Divination was a central phenomenon in the lives of ancient Greeks. Anatolia is home to some of the oldest oracles in the Greek world and it was where the legendary Sibyls originated. Pausanias writes that Sibyl Herophile had been born enough ago to foretell the Trojan War.
In ancient Greece, mantike was a form of divination used to seek advice about a future action used by both individuals and states.  Aigai was famous for its temple for Apollo Chresterios and a seer named Polles. I could not find much about him except in Suda, which is a massive 10th century Byzantine Greek historical encyclopedia of the ancient Mediterranean world.
Suda mentions that Melampus and Polles had acquired such celebrity as diviners that there was a current proverb “It needs a Melampus or a Polles to divine it.”

The section dedicated to Polles writes that he wrote the following books:

  • an alphabetical Symbolika in 2 volumes,
  • Bird-augury in 8 volumes,
  • Arithmetic in 2 volumes,
  • Remedies in 2 volumes,
  • On the bird-augury in Homer,
  • On Etruscan oracles,
  • Iatrosymbolika (Medical Symbols),
  • On woodpeckers,
  • Sacred Speech,
  • 1 volume on Domestic Matters,
  • Hunting
  • 3 volumes of Affinities and Aversions
  • On lightning and how to avoid it

·         In Suda, Polles is also mentioned under the division of the art of augury.

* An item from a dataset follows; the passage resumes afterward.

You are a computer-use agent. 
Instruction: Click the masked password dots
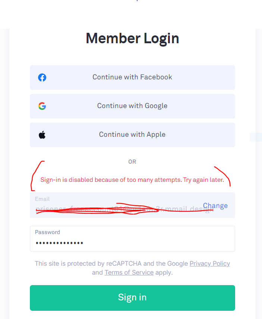[59, 243]
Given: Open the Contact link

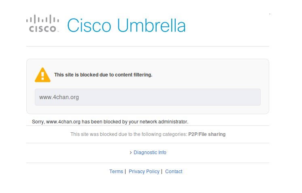Looking at the screenshot, I should pyautogui.click(x=174, y=172).
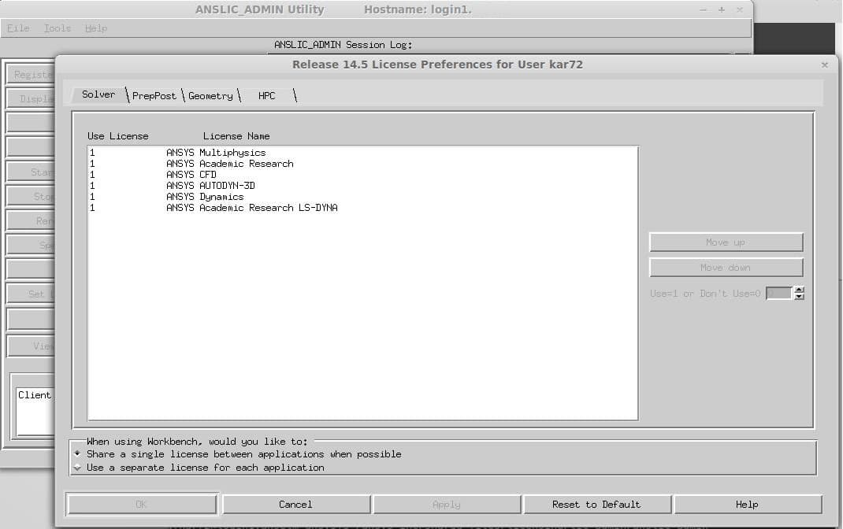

It writes:

"Phrygians were the first to discover this art. Its divisions are:

  • bird-augury; for example, when this particular bird flies, in front or behind, heading right or left, one would say what it means. Telegonus first wrote about this.
  • interpreting omens in the house, when there are things that happen in the house; for example, if a weasel or snake appeared in the house, or olive oil was spilt, or honey, or wine, or water, or ashes, or there was a grating of wood, or something else, it foretells such and such. Xenocrates first wrote collecting this.
  • interpreting omens on travels, as when someone explains things that happen on the way; for example, when someone carrying a particular thing meets you, that thing will happen to you. Polles wrote collecting this.
  • palmistry (hand-reading), as when, through the extension of hands and palm stretched out, we say, from the lines, "You are making a baby" or something like this. Helenus wrote collecting this.
  • the art of interpreting twitches is that recognized from the twitching of the body; for example, the right or left eye twitched, or shoulder, or thigh, or an itching in the foot, or there was a ringing in the ear, it means this. Posidonius wrote collecting this.      
I was curious about Melampus, too. In Greek mythology, he is a seer known for his ability to understand the language of animals. It is written that Melampus received his supernatural abilities from two snakes that he raised after their parents had been killed by his servants. While he slept, they licked his ears, an act that startled him awake and made him realize that he could understand the language of the birds flying overhead.

Melampus was also credited by Herodotus in his History with having introduced the religion of Dionysus to Greece. He is known to have written on divination by twitches (palomancy) and divination by moles.

I am certainly no Melampus or Polles but I do like watching out for the signs around me and have my own “symbol book” which is constantly developing. I wasn’t planning to write this blog post until I found a pen on the ground today while walking and thinking about Polles. The pen, for me, was such a clear sign for me which luckily did not need a Polles or Melampus to divine. So, I wrote the story and I think Polles and Melampus would like this. 


2 yorum:

  1. I am very happy that you followed the sign of the pen on the ground and wrote this piece, which is wonderful fun and quite illuminating about the many varieties of augury in the ancient world. You are doing better than Melampus or Polles (if the Suda truly lists all of their methods) because you are also using dreams, the favorite and mots reliable source of divination, cross-culturally, in human history.

    YanıtlaSil
  2. I love this, and I'd love to see examples from your symbol book. I'm posting this right after the awful earthquake. I wish you well.